François Mattens : Au GICAT, une partie de notre métier est de mettre en relation les acteurs institutionnels et les industriels. Nous nous rendions compte qu’il y avait de plus en plus de petites structures dans notre écosystème, des start-up, qui voulaient cibler notre marché mais se confrontaient à un milieu cloisonné.

Nous nous rendions compte qu’il y avait de plus en plus de petites structures dans notre écosystème, des start-up, qui voulaient cibler notre marché mais se confrontaient à un milieu cloisonné.
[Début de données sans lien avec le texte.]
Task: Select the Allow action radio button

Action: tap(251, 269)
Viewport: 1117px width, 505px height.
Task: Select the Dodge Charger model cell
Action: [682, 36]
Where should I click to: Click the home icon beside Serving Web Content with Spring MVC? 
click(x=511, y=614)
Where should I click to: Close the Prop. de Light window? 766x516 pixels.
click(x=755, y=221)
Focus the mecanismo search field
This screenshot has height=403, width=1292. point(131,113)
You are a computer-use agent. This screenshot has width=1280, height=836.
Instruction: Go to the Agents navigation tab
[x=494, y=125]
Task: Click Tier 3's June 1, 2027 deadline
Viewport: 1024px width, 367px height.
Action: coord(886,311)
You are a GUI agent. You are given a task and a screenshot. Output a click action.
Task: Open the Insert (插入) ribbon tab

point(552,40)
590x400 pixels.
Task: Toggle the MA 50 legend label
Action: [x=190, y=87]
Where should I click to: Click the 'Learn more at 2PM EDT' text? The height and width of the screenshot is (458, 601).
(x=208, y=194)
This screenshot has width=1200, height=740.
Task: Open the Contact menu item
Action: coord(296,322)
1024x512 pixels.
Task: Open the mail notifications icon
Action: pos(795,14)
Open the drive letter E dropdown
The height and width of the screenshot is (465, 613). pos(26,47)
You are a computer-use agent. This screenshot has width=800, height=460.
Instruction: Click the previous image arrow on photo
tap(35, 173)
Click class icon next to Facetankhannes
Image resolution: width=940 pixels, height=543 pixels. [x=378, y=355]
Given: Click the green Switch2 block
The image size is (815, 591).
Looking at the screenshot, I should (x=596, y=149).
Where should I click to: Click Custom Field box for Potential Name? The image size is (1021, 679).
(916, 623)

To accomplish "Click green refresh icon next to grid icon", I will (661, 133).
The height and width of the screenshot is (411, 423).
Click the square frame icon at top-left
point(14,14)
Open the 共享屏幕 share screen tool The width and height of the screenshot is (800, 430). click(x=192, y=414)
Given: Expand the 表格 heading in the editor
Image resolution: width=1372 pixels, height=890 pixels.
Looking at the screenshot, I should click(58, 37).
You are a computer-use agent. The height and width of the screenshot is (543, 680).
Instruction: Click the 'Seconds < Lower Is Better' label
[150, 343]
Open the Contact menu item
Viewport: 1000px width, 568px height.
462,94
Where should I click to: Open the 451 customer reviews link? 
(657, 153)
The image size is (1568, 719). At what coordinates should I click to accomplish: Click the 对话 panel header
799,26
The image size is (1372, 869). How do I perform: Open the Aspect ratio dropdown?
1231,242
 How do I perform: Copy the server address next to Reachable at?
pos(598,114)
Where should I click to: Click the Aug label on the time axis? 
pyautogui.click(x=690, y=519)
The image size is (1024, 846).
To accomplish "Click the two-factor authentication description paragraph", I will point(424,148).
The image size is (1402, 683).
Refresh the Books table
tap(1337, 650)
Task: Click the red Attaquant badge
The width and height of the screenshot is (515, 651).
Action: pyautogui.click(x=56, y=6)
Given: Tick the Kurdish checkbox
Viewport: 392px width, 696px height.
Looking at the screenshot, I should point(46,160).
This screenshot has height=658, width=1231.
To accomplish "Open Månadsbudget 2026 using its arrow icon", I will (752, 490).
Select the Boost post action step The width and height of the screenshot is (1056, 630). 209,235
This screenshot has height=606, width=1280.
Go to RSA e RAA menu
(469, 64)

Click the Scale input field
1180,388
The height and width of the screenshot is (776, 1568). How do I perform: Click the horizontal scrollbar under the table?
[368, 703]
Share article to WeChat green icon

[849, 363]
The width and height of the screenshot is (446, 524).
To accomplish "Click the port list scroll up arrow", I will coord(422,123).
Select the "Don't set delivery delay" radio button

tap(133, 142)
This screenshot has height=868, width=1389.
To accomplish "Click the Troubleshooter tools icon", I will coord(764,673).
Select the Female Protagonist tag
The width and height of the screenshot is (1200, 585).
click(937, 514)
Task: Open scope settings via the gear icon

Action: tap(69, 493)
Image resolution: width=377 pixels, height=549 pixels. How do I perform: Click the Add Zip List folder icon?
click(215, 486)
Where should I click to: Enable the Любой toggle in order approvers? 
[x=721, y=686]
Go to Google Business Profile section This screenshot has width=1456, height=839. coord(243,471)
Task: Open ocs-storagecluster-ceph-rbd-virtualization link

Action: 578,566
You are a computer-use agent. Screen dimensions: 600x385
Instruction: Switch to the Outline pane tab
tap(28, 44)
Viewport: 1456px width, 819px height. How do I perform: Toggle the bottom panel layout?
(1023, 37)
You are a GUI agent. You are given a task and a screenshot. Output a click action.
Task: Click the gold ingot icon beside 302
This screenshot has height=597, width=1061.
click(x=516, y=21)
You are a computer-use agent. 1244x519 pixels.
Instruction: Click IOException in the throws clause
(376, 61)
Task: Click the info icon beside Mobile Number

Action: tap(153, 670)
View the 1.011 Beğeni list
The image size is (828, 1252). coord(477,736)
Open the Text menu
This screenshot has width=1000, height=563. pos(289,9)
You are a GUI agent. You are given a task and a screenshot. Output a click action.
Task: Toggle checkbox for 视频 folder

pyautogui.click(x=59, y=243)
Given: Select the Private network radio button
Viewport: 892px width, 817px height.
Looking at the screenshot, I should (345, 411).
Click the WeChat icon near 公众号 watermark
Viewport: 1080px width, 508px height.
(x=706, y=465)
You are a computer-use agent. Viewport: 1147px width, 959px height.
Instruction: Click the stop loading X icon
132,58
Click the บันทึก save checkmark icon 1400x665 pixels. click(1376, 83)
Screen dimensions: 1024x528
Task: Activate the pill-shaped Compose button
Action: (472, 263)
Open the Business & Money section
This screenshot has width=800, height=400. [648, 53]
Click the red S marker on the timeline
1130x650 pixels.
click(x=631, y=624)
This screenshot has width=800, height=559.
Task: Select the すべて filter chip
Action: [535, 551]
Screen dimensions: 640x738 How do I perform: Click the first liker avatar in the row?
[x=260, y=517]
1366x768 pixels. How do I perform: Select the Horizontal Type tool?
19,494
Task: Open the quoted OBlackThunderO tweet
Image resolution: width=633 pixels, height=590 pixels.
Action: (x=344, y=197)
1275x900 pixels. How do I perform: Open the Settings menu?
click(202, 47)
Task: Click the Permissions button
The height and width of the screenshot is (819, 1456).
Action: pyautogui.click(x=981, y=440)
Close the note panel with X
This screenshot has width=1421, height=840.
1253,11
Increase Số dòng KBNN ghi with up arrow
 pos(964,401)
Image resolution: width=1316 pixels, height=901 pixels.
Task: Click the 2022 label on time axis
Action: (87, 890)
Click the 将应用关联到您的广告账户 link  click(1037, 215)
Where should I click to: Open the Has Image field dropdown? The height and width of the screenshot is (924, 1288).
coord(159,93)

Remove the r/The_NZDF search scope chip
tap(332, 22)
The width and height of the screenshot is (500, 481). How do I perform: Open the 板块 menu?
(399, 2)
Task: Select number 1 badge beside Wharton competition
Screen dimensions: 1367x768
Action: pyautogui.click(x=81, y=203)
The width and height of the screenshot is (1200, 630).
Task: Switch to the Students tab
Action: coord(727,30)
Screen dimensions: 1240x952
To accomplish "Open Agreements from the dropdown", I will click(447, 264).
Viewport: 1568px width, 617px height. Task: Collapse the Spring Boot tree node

Nous nous sommes alors demandé comment mieux les accompagner et leur ouvrir des portes.

Nous étions également dans un contexte où, dans le civil, des secteurs comme le transport ou la santé commençaient à monter en puissance avec des entreprises innovantes. Alors, pourquoi pas nous ?

GENERATE est né de cette volonté d’offrir un point d’entrée à des start-up pour accéder au marché de la défense et de la sécurité. Le format de l’accélérateur nous a semblé alors le plus pertinent.

Dans le civil, des secteurs comme le transport ou la santé commençaient à monter en puissance avec des entreprises innovantes. Alors, pourquoi pas nous ?

François Mattens 

A-t-il été compliqué de convaincre les industries traditionnelles de l’utilité de créer ces passerelles ?

Nous avons bénéficié d’un contexte favorable, notamment avec l’élection d’Emmanuel Macron et son projet de « start-up nation ». Ensuite, avec l’arrivée de Florence Parly au ministère des Armées, cette dernière a fait de l’innovation l’une de ses priorités dès juin 2017.

L’innovation se fait aujourd’hui en partie dans les grands groupes et dans les PME, mais également dans les start-up.

François Mattens

J’avais poussé l’idée de GENERATE dès l’été 2016. Mais certaines appréhensions ont rapidement émergé, notamment sur le meilleur moyen de bien accompagner ce nouveau format d’entreprise, auquel les acteurs réguliers du monde de la défense n’étaient pas habitués. L’arrivée de la ministre a énormément accéléré les choses, avec la création de nombreux outils, notamment l’Agence de l’innovation de défense [elle coordonne et pilote la mise en œuvre des travaux d’innovation et de recherche scientifique et technique réalisés par les états-majors, directions et services du ministère, NDLR].

Pourquoi est-ce nécessaire de faire communiquer ces deux univers ?

L’innovation se fait aujourd’hui en partie dans les grands groupes et dans les PME, mais également dans les start-up. Celles-ci déploient de nouvelles méthodes de travail, ont une souplesse et une ouverture d’esprit particulières, du fait qu’elles travaillent bien souvent dans d’autres secteurs que celui de la défense. Elles arrivent avec des bonnes idées, des pratiques intéressantes. Rares sont les pure players de la défense.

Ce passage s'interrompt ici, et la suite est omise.